House debates

Thursday, 10 August 2006

Adjournment

Cowper Electorate: Lowanna Public School

12:32 pm

Photo of Luke HartsuykerLuke Hartsuyker (Cowper, National Party) Share this | | Hansard source

I wish to take this opportunity to draw attention to the state of affairs at the Lowanna Public School in my electorate, which is facing the removal of its library and a primary classroom—an action which will severely affect the school’s pupils. Lowanna is a small isolated town in the hinterland of Coffs Harbour, which is the nearest settlement of any size that can offer a full range of facilities. Lowanna is some 45 minutes drive from Coffs Harbour, much of it on steep narrow country roads.

The school currently has 16 pupils aged between five and 12. As in many small country towns, the school is a focus for the community—not just educating the children but also bringing parents and members of the community together in social activities. The library and primary classroom are currently housed in two demountable buildings. The New South Wales government intends to remove these demountables on the grounds that pupil numbers have fallen. It is my contention that the crude link that is being made between numbers and the buildings takes no account of the educational consequences of these actions, which are particularly short sighted in an isolated community such as Lowanna.

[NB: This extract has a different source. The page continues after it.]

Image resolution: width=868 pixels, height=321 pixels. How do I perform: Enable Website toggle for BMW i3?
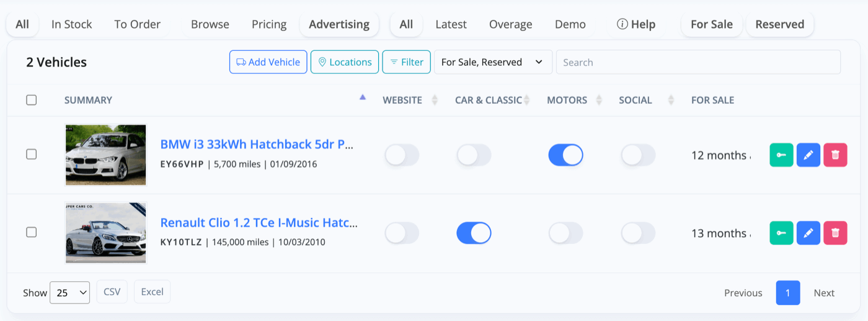[x=402, y=155]
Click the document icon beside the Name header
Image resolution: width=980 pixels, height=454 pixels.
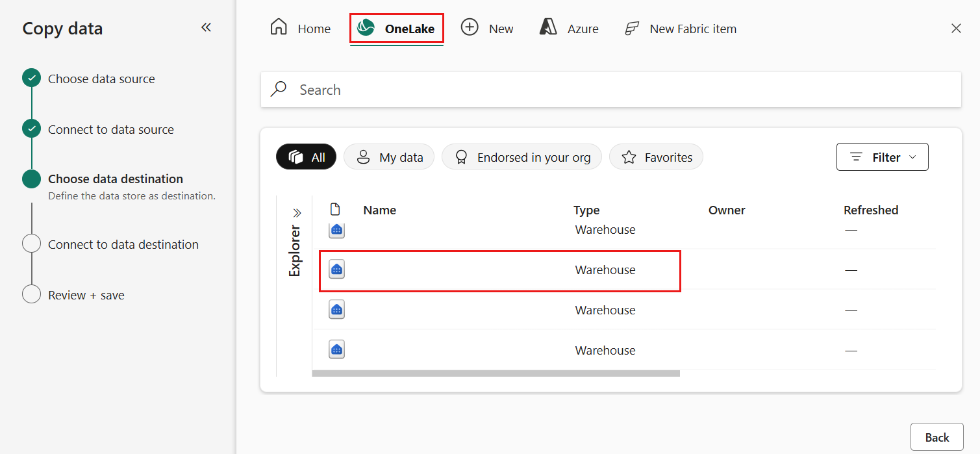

Let me start with the library. Schools not only equip our young pupils with the basic skills they need to lead their lives but they have a vital role to play in helping our children place themselves in the wider world. There is much to be said in favour of growing up in a small, secure rural community like Lowanna. There is also much to be said in favour of the learning that goes on in the broader sense beyond the hills and forests that surround Lowanna. We must ensure that our young children are not disadvantaged by having their early years of schooling in small country schools. Books can provide that sense of perspective that is needed in education. I shall come to the effect the state government’s proposal will have on the use of computers in the school shortly, but I believe books offer students a permanent, physical, extended form of another person’s views, experience or imagination in ways that computers cannot. A school without books is a school without a soul. If the demountables are removed the books will have to be stored, new shelving will have to be purchased, the books will be not on display and pupils will not be able to browse, to select what takes their fancy or to experiment with books. They will not have access to a public library or a bookshop in the small community of Lowanna. They will be deprived of part of their education.

The library is also a space that is put to other uses which enhance the life of the school. It is the only sizeable space available for reading groups, choir lessons, teaching of sensitive topics such as sex education, assemblies involving the whole school and visitors, and visiting exhibitions to which the pupils would not otherwise have access. It is used for fundraising activities by both the P&C and the student council. It has been used until now for the annual combined Orama Valley schools great debate. If the two buildings are removed, the school will no longer be able to host the event at Lowanna. It has also been used for rehearsals by the school’s primary dance troop, which for the last two years has won its class at the Coffs Harbour and district eisteddfod and performed to acclaim at other cultural festivals. Those are the consequences of the loss of the library.

The loss of the primary classroom will mean that the primary and infants classes will have to share a single room, though clearly they will not be sharing lessons, with obvious consequences for the learning experience and providing students with greater opportunities for distraction. This will limit discussion and it will limit personal growth. I am informed that the school’s computers will have to be removed to a separate room, being taken out of the children’s classroom. In the classroom they can be integrated with the lesson and used for specific purposes in a wider task—in short, used as a tool, as a means to an end. Taking them out of the classroom will, I believe, encourage the view that the computer is a plaything, a source of entertainment and an end in itself. Of course, a computer can be those things, but I think it is vital that the computer be used and integrated into the classroom situation.

The decision by the state government is mean-spirited, small-minded and, I think, illogical. The figures available from the last census show that the population in the area around Lowanna is increasing, not decreasing. Of course, the latest census figures have yet to come out, but I am sure we will see a continuation of that growth. No doubt someone in the state government has looked at the probably minimal savings and running costs, and the costs particularly involved in removing the classrooms down a very steep and winding road. I would hope that they would have thought carefully about this decision, but it does not appear that they have. I have little confidence, unfortunately, that the state government will reverse that decision, but I am working very hard with the local state member, Andrew Fraser, to try and retain those classrooms to ensure that the children of Lowanna school have the very best possible educational experience. Taking away classroom resources from a small country school such as Lowanna is unacceptable in the 21st century. Those classrooms and the library should stay with the children of Lowanna.